It was not until Lincoln’s Emancipation Proclamation that slavery
emerged as the central issue at stake.
In the East, the Union Army aimed to capture the Confederate
capital of Richmond, Virginia. Most of the early battles ended in
stalemate, with both sides suffering devastating losses. After a
Southern victory in June 1862, Confederate general Robert
E. Lee led his forces on a powerful march northward from
Virginia, aiming to break Union lines. What followed, in September
17, 1862, was the bloodiest single-day battle in the Civil War:
the Battle of Antietam, in which more than 8,000 men
died on the field and 18,000 were wounded. Though a strategic draw,
the battle proved a Union victory in that Lee halted his Confederate
advance northward. Lincoln responded to this victory by issuing
the Emancipation Proclamation.
General Lee struck northward into Pennsylvania in July
1863, but was again blocked by a strong Union defense. In the three-day Battle
of Gettysburg, 90,000 Union soldiers battled 75,000 Confederates
and secured a Union victory. The losses were ruinous to both sides:
a total of 7,000 soldiers died on the field and 40,000 were wounded.
Although fighting would continue for more than a year after the
Battle of Gettysburg, the battle proved a decisive victory for the
Union, and the war thereafter tilted in the Union’s favor. Later
that year, Lincoln delivered his famed Gettysburg Address,
in which he portrayed the war as a test of democracy’s strength.
In the West, the Union experienced successes much earlier
on. Led by General Ulysses S. Grant, the Union secured
control of the Mississippi River and moved southward. At the Battle
of Shiloh, in April 1862, Grant’s troops were ambushed by Confederates,
but Grant proved victorious. Both sides suffered heavy losses, as
nearly one-third of the 77,000 men involved were killed.
The Emancipation Proclamation
Early in the war, Union officials were uncertain how to
treat Southern slaves who fled to the North or were captured by
the army. Lincoln was cautious in his approach to this matter, since
the Union contained four slave states and many pro-slavery Democrats.

- [PROVIDED DATA]

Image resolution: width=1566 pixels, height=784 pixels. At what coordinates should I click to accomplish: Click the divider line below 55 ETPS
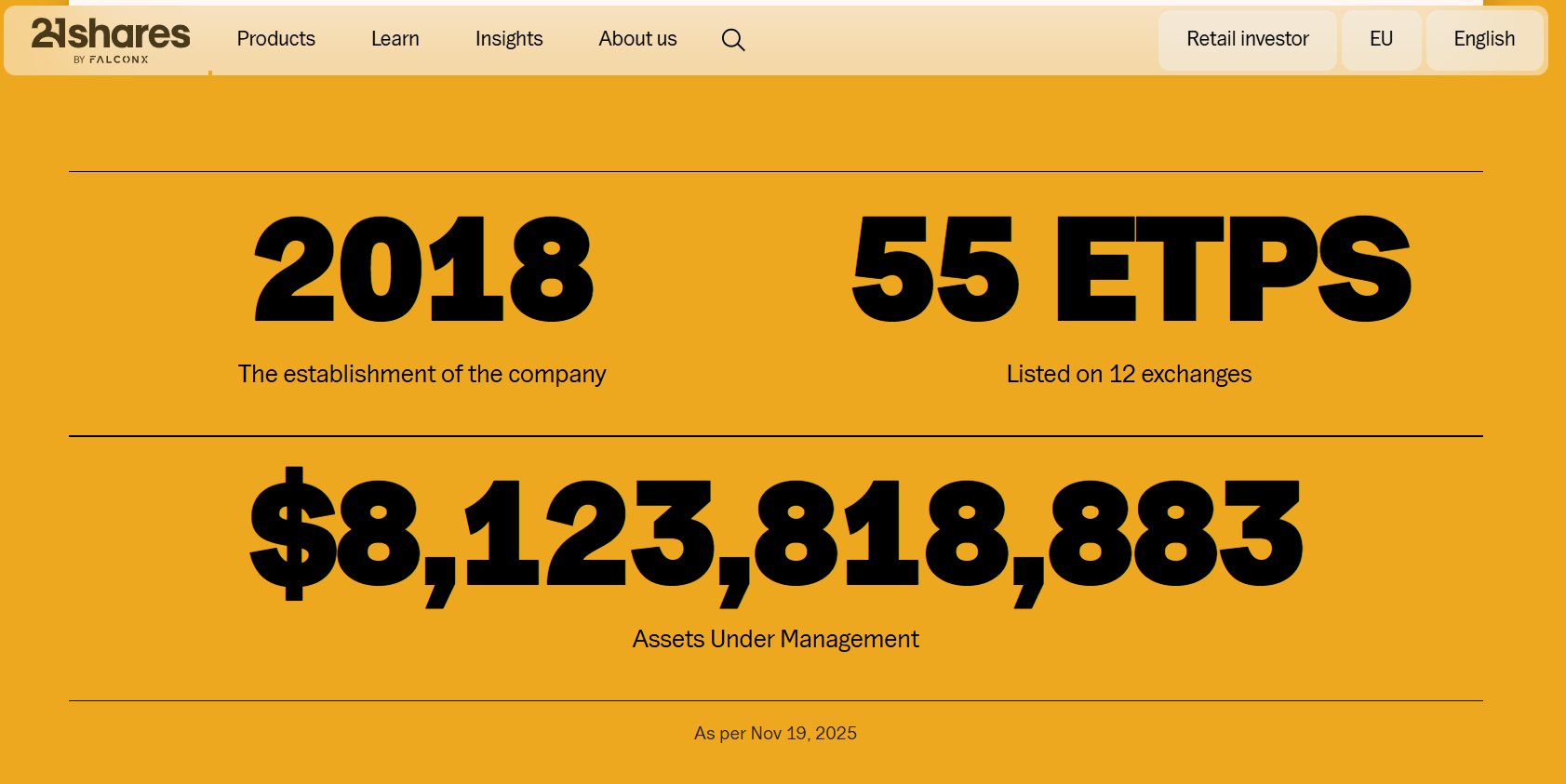click(776, 436)
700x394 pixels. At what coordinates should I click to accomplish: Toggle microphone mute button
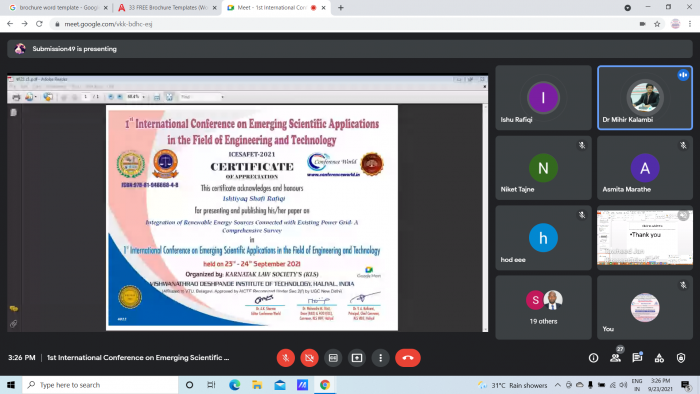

- [PROBLEM STATEMENT] In the Civil War text, how many Union soldiers fought at the Battle of Gettysburg?

- [WRITTEN SOLUTION] 90,000